The initial focus of the collaboration will be in the area of autoimmune disease, a space that's growing because scientists are understanding the biology better, leading to more sophisticated therapeutics, as well as a better understanding that it's a more widely spread problem than physicians have previously known. As such, pharma and biotech companies are now looking to address the problem.
"What has been absent in the autoimmune space is the data and omics data that Culmination thankfully has. That's why this partnership works well. The other good news is that we're working with Merck across their spectrum, so we'll be working with them in autoimmunity and you can imagine that they're going to need this data in other parts of their efforts as well," said Nadauld.
Ultimately, Culmination Bio's mission statement is to discover better health and the company was founded with the goal of accelerating discoveries that can then come back to help patients.
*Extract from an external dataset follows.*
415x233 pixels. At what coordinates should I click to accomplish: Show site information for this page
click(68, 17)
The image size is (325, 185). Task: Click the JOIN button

That means helping to discover the next generation of diagnostic tests and therapies and medicines, that can really improve outcomes for patients and help people be as healthy as possible.
"We anticipate more of what you're seeing in this agreement with Merck: partnering with sophisticated, smart, capable technology driven biotech and pharma companies who need access to data in order to find those medicines and find those interventions that can help patients. If we can be the catalyst for those kinds of discoveries, then we'll be fulfilling our mission to discover better health," Nadauld said.